On the equity side investors appeared to prefer domestic over international issues, pushing the domestic equity CEFs macro-group (+1.62%) to the top of the leaders’ board for the first month in three, followed closely by its mixed-asset (+1.45%) and world equity (+0.36%) CEF cohorts. Despite slight declines in crude oil prices during the month, Natural Resources CEFs (+4.11%) and Energy MLP CEFs (+3.59%) rose to the head of the CEFs universe for April.
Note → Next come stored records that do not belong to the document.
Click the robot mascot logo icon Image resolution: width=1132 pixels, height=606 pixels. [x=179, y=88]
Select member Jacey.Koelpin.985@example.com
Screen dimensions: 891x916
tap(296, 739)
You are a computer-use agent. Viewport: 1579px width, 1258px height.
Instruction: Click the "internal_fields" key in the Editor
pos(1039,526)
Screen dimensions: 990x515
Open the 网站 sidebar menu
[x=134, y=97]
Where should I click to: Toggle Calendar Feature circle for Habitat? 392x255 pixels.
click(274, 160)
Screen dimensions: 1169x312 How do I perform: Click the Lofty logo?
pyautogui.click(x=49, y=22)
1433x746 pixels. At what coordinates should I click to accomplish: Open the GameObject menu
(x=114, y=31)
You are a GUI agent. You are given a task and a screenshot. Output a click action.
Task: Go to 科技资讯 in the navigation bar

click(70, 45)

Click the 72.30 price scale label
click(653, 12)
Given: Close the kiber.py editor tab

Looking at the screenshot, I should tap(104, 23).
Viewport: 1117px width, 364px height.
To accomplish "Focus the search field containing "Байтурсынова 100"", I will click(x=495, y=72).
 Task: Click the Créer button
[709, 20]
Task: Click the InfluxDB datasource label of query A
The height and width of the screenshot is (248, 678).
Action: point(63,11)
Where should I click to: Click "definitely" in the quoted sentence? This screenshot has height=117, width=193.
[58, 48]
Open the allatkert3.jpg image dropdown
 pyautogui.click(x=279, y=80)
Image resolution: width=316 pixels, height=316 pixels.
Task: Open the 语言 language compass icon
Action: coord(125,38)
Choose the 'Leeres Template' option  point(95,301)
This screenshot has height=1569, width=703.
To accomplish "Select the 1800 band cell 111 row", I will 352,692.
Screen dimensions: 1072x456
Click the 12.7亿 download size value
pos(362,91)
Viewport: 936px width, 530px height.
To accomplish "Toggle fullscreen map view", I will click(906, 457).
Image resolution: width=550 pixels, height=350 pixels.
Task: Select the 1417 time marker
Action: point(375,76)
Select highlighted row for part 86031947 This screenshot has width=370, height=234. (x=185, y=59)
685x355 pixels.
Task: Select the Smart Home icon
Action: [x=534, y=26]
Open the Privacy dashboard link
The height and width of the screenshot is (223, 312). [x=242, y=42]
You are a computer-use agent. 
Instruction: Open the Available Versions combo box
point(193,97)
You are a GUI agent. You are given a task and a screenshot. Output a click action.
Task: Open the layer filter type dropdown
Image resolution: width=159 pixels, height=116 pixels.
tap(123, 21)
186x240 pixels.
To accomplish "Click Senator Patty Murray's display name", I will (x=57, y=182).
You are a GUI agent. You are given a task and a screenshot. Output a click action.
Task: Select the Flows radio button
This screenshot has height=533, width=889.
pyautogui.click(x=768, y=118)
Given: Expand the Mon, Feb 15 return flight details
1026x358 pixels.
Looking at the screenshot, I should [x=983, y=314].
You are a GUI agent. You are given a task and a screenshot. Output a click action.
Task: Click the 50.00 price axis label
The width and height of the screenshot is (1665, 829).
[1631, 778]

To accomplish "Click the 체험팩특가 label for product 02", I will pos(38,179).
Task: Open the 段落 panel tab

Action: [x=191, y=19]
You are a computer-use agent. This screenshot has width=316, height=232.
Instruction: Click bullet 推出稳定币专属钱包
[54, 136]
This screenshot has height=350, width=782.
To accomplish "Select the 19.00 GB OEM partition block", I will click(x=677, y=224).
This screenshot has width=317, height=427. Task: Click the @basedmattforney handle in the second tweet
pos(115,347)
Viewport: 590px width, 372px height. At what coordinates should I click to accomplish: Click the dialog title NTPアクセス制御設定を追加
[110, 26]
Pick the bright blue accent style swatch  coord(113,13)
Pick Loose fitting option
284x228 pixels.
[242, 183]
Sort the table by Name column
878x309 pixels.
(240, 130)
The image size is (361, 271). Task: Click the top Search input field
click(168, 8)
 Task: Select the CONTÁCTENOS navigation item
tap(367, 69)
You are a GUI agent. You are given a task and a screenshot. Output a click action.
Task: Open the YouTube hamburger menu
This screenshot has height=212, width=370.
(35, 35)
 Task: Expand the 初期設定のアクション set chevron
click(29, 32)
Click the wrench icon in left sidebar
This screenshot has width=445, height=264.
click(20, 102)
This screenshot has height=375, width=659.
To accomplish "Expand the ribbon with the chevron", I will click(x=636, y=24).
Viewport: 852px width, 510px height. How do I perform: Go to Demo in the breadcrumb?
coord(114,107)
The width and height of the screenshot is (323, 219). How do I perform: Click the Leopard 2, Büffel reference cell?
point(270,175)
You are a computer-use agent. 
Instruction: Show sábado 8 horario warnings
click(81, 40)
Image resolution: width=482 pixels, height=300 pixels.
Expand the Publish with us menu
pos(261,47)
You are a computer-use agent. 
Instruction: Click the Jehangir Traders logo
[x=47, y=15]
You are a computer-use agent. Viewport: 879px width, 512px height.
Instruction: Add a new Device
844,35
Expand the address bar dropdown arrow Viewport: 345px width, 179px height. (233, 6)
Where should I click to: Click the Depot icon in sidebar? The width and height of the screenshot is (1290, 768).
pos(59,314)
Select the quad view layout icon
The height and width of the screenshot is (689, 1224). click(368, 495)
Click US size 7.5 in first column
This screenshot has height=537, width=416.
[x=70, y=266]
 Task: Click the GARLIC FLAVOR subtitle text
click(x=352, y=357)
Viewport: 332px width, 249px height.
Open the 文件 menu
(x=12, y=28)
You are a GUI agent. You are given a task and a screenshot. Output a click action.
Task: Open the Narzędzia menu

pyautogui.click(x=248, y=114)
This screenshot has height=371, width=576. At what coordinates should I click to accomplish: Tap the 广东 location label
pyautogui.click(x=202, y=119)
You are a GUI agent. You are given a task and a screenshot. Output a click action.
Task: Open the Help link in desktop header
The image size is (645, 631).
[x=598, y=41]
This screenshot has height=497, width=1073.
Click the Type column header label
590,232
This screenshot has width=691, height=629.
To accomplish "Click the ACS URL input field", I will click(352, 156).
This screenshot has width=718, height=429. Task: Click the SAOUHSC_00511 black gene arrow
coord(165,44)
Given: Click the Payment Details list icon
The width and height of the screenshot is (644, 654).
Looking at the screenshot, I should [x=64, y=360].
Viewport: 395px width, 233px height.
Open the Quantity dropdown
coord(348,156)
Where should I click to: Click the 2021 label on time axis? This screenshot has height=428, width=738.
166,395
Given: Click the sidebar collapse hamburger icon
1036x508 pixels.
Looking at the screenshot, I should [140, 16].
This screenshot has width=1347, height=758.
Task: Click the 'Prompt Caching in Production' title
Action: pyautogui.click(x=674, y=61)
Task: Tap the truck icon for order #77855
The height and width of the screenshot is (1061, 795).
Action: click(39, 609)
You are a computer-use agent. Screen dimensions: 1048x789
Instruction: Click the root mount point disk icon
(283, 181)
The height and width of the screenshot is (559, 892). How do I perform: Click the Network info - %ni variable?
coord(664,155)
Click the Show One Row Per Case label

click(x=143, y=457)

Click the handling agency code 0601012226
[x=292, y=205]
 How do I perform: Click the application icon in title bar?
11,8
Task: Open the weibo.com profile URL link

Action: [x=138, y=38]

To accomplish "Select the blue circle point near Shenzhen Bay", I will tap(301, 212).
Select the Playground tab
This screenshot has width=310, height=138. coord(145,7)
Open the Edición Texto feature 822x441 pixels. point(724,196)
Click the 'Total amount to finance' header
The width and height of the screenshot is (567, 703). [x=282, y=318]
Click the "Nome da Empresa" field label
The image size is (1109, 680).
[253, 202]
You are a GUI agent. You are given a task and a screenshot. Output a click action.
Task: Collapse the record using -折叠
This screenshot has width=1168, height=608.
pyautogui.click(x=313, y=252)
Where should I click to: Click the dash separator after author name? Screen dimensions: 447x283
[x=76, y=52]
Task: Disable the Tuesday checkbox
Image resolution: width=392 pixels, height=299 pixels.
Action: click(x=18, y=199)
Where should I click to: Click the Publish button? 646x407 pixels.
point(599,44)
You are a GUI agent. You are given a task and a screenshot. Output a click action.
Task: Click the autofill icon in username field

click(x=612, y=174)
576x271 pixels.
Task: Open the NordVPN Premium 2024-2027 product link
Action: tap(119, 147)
After the ten-year Treasury yield hit a closing high of 2.82% for the month on April 4 on investors’ fears that the Federal Reserve would raise interest rates sooner than expected, Fed Chair Janet Yellen calmed the markets by reiterating that the central bank would maintain “extraordinary economic support for some time to come.” This, along with a slight flight to safety because of increased tensions in Ukraine, pushed Treasury prices higher and yields lower.
Despite the FOMC’s decision to reduce its monthly bond purchases by $10 billion to $45 billion in May—signaling its continued vote of confidence in the economy, fixed income investors continued their search for yield and looked for opportunities in select sectors of the market, pushing municipal bond CEFs (+2.22%) to the head of the fixed income universe. Investors also continued to consider the relatively attractive yields seen in the global market, pushing world bond CEFs (+1.15%) above their domestic bond CEFs (+0.70%) counterparts.
Despite some flight to safety, investors remained hungry for yield, and Corporate Debt BBB-Rated CEFs (Leveraged) (+1.28%, March’s group laggard) jumped to the head of the domestic taxable fixed income macro-group, while Loan Participation CEFs (+0.12%) was the relative laggard. None of the classifications in the taxable or tax-exempt fixed income CEFs universe suffered negative returns for April.